## INPUT DATA
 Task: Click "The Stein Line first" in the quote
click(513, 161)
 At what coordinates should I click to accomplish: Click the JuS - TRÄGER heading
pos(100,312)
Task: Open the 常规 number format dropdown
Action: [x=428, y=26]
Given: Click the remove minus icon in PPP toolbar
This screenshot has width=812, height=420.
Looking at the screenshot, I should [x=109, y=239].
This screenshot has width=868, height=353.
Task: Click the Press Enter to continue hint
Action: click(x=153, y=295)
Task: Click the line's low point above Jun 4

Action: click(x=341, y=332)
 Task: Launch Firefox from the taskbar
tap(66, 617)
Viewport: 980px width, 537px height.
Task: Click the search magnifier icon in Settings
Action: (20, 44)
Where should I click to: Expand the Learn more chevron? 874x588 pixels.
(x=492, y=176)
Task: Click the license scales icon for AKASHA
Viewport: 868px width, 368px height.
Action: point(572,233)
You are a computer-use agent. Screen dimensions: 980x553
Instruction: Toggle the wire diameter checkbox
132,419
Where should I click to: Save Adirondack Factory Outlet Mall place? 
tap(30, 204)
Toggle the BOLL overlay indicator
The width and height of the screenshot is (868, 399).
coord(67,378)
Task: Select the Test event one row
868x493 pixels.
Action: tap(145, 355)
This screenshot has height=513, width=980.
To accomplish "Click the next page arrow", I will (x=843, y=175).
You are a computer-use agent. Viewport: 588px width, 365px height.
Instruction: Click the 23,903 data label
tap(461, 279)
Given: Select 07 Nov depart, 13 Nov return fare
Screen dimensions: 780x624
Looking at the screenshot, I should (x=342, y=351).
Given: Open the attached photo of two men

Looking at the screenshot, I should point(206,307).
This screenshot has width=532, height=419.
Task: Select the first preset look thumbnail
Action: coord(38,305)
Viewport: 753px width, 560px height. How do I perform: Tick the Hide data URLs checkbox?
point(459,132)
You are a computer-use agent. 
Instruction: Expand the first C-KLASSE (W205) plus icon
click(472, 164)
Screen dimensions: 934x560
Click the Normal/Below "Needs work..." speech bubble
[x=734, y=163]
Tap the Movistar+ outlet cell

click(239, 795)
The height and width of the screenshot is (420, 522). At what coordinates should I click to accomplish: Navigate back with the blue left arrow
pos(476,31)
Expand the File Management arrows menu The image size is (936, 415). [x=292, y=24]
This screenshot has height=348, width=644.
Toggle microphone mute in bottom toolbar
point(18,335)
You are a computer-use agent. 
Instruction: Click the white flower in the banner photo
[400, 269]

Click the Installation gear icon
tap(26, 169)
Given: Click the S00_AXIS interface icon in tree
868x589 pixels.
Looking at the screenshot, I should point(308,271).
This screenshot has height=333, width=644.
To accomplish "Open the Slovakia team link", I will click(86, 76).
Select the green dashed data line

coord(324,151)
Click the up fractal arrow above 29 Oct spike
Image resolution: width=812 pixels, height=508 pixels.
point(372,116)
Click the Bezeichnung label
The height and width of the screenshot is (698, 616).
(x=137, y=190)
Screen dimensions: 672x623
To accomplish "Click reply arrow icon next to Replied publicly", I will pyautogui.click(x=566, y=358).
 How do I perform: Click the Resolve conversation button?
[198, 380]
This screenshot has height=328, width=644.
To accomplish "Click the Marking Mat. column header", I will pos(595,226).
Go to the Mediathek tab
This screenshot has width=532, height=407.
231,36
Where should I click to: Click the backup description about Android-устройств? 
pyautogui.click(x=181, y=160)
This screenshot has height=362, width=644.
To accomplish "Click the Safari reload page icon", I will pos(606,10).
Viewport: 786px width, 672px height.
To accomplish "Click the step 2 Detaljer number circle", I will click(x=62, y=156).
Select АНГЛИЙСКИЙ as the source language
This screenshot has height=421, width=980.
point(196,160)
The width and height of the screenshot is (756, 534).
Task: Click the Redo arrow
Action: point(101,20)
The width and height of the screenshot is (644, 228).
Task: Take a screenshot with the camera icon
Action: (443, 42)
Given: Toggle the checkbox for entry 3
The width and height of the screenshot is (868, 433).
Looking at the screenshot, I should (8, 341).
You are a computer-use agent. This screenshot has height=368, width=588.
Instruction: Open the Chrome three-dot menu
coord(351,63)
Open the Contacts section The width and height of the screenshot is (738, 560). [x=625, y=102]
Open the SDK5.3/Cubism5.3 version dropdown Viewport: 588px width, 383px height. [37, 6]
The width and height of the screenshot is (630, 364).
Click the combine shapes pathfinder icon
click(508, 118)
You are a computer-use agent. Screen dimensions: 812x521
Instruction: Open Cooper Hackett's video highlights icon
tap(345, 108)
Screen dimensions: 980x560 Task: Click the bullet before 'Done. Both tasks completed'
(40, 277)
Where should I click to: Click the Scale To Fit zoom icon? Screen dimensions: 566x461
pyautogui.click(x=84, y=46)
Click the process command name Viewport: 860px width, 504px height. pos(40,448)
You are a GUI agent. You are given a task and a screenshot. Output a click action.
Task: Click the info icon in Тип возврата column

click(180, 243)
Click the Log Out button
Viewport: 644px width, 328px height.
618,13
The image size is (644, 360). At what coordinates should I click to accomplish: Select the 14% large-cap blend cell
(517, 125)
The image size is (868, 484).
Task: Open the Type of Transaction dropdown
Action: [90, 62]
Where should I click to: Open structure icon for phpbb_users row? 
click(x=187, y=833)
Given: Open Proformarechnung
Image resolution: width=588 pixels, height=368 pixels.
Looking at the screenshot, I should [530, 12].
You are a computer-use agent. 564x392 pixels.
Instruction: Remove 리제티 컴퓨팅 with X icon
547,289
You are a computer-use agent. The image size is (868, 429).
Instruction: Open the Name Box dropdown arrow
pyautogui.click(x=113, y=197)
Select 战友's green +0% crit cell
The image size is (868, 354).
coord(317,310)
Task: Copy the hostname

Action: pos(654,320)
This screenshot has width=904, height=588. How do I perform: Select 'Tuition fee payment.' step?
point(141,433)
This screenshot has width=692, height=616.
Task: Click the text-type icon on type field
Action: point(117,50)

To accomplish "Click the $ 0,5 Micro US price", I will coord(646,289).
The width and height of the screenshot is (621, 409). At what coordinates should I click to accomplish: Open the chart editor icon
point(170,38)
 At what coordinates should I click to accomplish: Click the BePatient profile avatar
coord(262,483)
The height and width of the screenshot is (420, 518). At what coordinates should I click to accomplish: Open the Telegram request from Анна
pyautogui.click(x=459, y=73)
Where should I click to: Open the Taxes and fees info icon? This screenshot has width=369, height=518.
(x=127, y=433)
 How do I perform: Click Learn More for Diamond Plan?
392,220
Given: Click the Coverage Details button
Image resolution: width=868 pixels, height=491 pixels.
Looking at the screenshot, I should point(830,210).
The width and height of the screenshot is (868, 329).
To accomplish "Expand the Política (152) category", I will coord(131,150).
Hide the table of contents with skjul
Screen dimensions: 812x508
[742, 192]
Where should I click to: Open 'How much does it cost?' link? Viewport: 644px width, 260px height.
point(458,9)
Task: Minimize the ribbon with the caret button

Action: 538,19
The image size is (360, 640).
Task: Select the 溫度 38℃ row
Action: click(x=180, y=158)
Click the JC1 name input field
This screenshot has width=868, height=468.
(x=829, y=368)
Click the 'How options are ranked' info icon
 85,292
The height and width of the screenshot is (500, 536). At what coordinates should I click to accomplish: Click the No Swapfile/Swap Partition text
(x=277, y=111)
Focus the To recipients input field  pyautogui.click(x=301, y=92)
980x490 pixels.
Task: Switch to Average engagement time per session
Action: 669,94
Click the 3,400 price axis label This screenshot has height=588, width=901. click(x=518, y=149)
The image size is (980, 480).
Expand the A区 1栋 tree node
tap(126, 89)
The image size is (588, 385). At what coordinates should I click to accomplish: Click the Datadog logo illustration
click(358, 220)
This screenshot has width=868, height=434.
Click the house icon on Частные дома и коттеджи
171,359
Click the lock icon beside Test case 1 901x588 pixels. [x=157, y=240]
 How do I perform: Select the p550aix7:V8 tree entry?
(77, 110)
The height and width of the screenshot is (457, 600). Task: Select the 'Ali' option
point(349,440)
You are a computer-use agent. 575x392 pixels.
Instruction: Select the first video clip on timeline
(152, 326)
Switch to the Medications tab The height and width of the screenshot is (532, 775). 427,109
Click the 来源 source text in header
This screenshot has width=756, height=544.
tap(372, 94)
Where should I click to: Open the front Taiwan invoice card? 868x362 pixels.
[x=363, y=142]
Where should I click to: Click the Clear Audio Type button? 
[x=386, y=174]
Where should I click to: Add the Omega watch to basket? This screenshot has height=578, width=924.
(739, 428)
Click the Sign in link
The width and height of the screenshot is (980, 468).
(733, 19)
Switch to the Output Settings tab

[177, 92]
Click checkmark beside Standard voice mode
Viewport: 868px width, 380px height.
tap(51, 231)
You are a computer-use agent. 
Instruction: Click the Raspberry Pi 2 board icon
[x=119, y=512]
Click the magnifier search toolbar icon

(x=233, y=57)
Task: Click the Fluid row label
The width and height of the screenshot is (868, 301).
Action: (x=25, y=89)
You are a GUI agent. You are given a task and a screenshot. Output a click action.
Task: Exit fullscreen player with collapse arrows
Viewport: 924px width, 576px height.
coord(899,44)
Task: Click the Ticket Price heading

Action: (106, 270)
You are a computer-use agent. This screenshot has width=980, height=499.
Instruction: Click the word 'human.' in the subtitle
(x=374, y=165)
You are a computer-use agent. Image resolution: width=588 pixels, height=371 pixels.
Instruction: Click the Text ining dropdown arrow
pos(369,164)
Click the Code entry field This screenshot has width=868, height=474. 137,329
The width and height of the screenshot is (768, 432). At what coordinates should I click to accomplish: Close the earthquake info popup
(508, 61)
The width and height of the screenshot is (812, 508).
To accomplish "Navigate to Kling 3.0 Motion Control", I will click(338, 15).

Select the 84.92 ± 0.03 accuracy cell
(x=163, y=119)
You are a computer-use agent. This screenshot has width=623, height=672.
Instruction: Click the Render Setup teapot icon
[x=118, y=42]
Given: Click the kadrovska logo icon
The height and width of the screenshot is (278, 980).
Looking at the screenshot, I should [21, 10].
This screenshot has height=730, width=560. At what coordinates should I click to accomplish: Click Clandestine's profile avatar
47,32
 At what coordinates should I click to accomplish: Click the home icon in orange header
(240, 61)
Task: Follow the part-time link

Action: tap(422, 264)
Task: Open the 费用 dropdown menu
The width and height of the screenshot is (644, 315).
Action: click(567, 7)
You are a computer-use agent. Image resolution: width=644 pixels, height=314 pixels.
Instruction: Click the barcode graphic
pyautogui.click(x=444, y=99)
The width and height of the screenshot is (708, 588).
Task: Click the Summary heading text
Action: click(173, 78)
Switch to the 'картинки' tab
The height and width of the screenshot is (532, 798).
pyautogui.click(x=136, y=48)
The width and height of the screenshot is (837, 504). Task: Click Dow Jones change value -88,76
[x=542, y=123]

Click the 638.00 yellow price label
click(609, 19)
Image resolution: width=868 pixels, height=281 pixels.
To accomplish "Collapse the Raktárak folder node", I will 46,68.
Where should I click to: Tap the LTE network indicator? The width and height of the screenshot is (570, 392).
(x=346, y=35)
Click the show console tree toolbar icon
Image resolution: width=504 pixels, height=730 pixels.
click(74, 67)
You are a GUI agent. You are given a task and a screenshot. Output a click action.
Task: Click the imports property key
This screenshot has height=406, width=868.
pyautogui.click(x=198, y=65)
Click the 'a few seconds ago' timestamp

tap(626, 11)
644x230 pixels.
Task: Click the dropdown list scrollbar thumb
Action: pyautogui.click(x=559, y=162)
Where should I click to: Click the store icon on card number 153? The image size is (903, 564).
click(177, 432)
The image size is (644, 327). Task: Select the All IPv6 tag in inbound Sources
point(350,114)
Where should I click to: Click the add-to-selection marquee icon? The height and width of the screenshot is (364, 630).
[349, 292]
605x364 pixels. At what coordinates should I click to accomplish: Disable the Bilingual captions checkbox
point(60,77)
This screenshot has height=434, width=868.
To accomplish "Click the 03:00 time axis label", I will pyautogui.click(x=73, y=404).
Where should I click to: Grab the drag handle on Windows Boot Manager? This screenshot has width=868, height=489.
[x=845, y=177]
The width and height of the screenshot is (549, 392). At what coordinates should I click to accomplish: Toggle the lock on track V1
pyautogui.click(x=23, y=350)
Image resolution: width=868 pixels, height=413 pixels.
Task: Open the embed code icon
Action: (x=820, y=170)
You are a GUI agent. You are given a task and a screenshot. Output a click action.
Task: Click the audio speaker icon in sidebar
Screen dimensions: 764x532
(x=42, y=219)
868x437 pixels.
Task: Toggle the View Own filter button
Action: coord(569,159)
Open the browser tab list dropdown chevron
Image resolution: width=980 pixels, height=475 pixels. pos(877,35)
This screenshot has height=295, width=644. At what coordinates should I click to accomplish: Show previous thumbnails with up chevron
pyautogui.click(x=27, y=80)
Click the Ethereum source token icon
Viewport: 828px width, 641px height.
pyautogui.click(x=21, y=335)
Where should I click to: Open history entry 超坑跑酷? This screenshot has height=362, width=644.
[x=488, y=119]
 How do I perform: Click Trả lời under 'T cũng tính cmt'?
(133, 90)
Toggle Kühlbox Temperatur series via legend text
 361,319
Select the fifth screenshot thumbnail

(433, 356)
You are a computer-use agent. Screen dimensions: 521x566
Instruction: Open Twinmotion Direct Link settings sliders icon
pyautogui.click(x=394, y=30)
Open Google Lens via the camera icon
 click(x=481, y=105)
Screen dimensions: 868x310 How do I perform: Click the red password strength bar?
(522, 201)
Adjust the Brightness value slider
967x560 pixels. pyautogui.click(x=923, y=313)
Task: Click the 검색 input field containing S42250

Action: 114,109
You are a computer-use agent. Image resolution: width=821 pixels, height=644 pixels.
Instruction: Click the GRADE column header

## EXERCISE DESCRIPTION
Report each line of the material above where the word "arrows" appears.

## ANSWER TO THIS PROBLEM
Expand the File Management arrows menu The image size is (936, 415). [x=292, y=24]
Task: Exit fullscreen player with collapse arrows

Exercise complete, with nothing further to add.